October 6, 2006
GN played role in demise of Kugluktuk firm
“They simply quit doing anything here the day Nunavut was created”
JANE GEORGE
Last month, the fate of Kugluktuk’s largest construction company, Mulco Ltd., was sealed for good as 34 creditors — owed $3.4 million — refused an offer to settle.
The offer to creditors would have paid them 100 cents on the dollar. They would have been paid everything Mulco owed them, plus interest — but they would have had to wait two years for repayment.
Instead, because the offer was refused by a majority of the creditors carrying most of the debt, Mulco was put into immediate bankruptcy. Trustees moved in after Sept. 7 to seize the company’s assets.
“To the principal of the company it was a huge disappointment,” said licensed trustee Darren Crocker, in a telephone interview from Edmonton.
Mulco was owned by Randy Mulder, a former resident and mayor of Kugluktuk, who moved to Alberta about 10 years ago.
Crocker said that the refusal of the offer to repay all the creditors in full was the first similar offer that he’s seen turned down in 17 years of work as a trustee.
Mulder said he would make no comment to Nunatsiaq News on the collapse of Mulco.
But his former business partner, Kerry Horn, also a creditor, said he voted against the offer based on “business reasons.”
“I thought it was misleading people. You would be dealing with people and putting them in the same place we’re already in,” Horn said from Kugluktuk. “It wasn’t going to work.”
Mulco owed Horn $450,000. He had received some cash at the time of his sell-out to Mulder, but carried an additional amount as a mortgage.
“I certainly would have liked to have the money, but I never did have it, whereas the other people who lost money, lost it right out of their pockets.”
Horn said local companies stopped dealing with Mulco when it sunk into financial difficulty.
Mulco’s creditors included Kikiak Construction, Lyall Construction, the Government of Nunavut, Qulliq Energy, NTCL, Atoyuk Service, Boothia Service, Igloo Building Service and KRT Electrical.
Horn said he was disappointed by the downward turn of Mulco after he sold his share of the business. He blames this on the lack of construction work in Kugluktuk and Mulder’s residence in Alberta.

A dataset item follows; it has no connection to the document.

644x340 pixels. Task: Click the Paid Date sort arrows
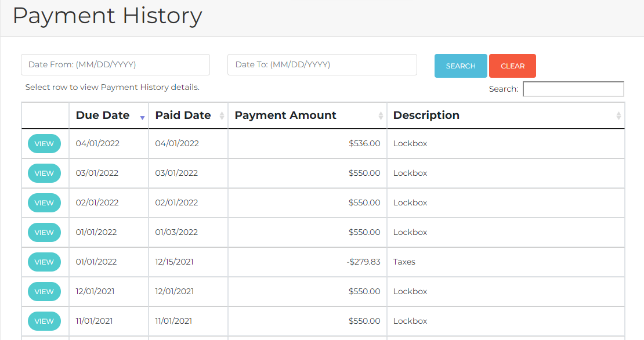pyautogui.click(x=222, y=116)
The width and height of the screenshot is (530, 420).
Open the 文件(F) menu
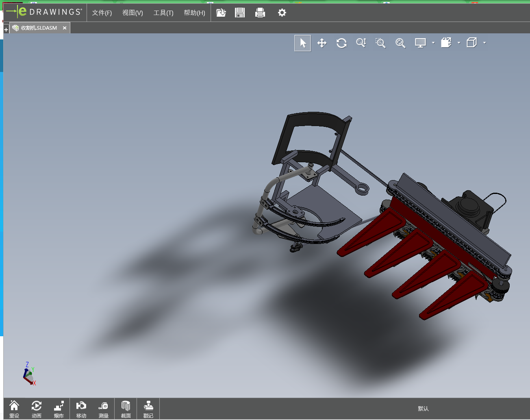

“When I was involved, it worked because I live here,” he said. “It just doesn’t work, running and managing a business and not living here.”
Mulco was caught in a squeeze, had no cash flow, and “it snowballed,” said Horn, who feels it would have been better for the community to have Mulco still functioning.
Horn said Mulco was a “viable business” when he and Mulder started working together in 1984.
Mulco did build the arena for the Hamlet of Kugluktuk after Horn’s departure, but in an acrimonious dispute over faults in the construction, Mulco had to make a settlement with the hamlet.
Mulco also lost money over a stone-crushing contract and sued the GN. In spite of a settlement in Mulco’s favour, the work was still a money-losing venture for Mulco.
Three years ago, Manitok Thompson, then the GN’s minister of Community Government and Transportation, gave Mulco a contract for providing the gravel that would be used for the Taloyoak airport project. The contract was valued at $843,950.
But the raw material Mulco needed for the project wasn’t there, Horn said; there wasn’t anything to crush. Although Mulco sued the GN and settled for an estimated $300,000, the project was in the hole and last March, Mulco declared bankruptcy.
Horn blames the GN for the collapse of Kugluktuk’s economy.
‘They simply quit doing anything here the day Nunavut was created,” he said.
The hotel Horn owns is doing well, he said, because “more and more people are traveling to try and make things work.”
Nunavut will building 37 social housing units in Kugluktuk over the next three years and a $6 million sewage lagoon. Mulco lost those contracts, but still would have received some subcontracted work had it survived.
However, some businesses in Kugluktuk, such as Kikiak and JMS Supplies, may still be able to benefit from these two major projects.